This is another example of the sensationalization of scientific developments in the popular press that has the net effect of raising unreasonable expectations and consequently encouraging many to believe that the dire emergency that we are living through isn’t as dire as it really is.
It’s also clickbait.
While we are investing absurd amounts of money in nuclear fusion, we could be spending that money to develop real-world here-today thorium reactors…but you think that nuclear is a big mistake.
Before you pledge yourself to that belief, watch this:
Ron Powell
12/13/2022 @ 10:36 am
If you copy and paste this into your post, it will appear immediately as an element of your work and not as an aside:
Ron Powell
12/13/2022 @ 10:39 am
Oops…It’s now an immediately viewable element of the comment thread…
Alan Milner
12/13/2022 @ 10:48 am
I did as you suggested. Thank you.
JP Hart
12/13/2022 @ 6:24 pm
Sustainability ought not be maligned with acronomic particulate wherein novice readers must ‘up-scroll’ to be sure the buzzards are on the wire. Why not simply try sunbeams on paddle wheels? Hades! My 30 day-odd cable/interweb bill has just surpassed the price of a new Think-pad. Where’s that image of unfolding hands harnessing the sun? Science News has a fine bulletin dove-tailed for crisper intellect than mine. Please don’t quizz me. After two perhaps three top down bottoms —^ reads I audioed ‘Walk Don’t Run’ (Ventures circa 1966) and breathed deeply viewing The Thundering Herd [from wildlife artist James Corwin] and became increasingly perplexed that iPhones can’t be motorized skateboards. Would palm trees ’round upon the equator cool AI-ntegrity? Or lack tell us a bit more? For all we know Mathew B. Brady and his flashbulb were the catalyst for all this heat off the press. Bikes! The shortest day of 2022 in what’s IT?! 7 days 6 hours 43 minutes 21 seconds a/k/a Winter Solstice {. . .}
Ron Powell
12/14/2022 @ 8:28 am
Their first wide-release single, “Walk, Don’t Run” (1960), brought international fame to the group, and is often cited as one of the top songs ever recorded for guitar.
——Wikipedia
It’s difficult to think of the Ventures and their music as precursors to the sound and appearance of contemporary ‘hard rock’ bands…

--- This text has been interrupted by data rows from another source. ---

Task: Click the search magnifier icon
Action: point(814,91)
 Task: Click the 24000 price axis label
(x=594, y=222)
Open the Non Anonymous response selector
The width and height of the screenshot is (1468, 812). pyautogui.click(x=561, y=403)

Dick Clark’s all white audience is a manifestation of the culturally divisive racism that lurked just beneath the surface of American social and political atmosphere that has been manipulated and exploited and persists to this day as a primary element and component of the so-called ‘conservative movement’.

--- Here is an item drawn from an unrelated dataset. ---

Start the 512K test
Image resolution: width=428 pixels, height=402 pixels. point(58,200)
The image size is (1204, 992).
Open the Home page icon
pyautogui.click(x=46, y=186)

This is proof positive of the fact that ”Trumpism” wasn’t created by Trump.
He simply took advantage of what was/is there and ran with it all the way to the American Presidency and the White House….
Alan Milner
12/14/2022 @ 9:38 am
I don’t get how this comment relates to the article to which it is attached. The comments are valid but I just don’t see the connection with what I wrote.
Ron Powell
12/14/2022 @ 11:26 am
Alan,
The comment is in reaction to jpHart’s reference to the Ventures and their ground breaking recording ‘Walk Don’t Run’ which was released in 1960 not 1966…
The video is very telling and, when stretched, relevant…
JP Hart
12/15/2022 @ 12:33 am
I’ve nothing but respect and adulation for EMPIRICISM, OUR FREE PRESS and the C.0F.LUV.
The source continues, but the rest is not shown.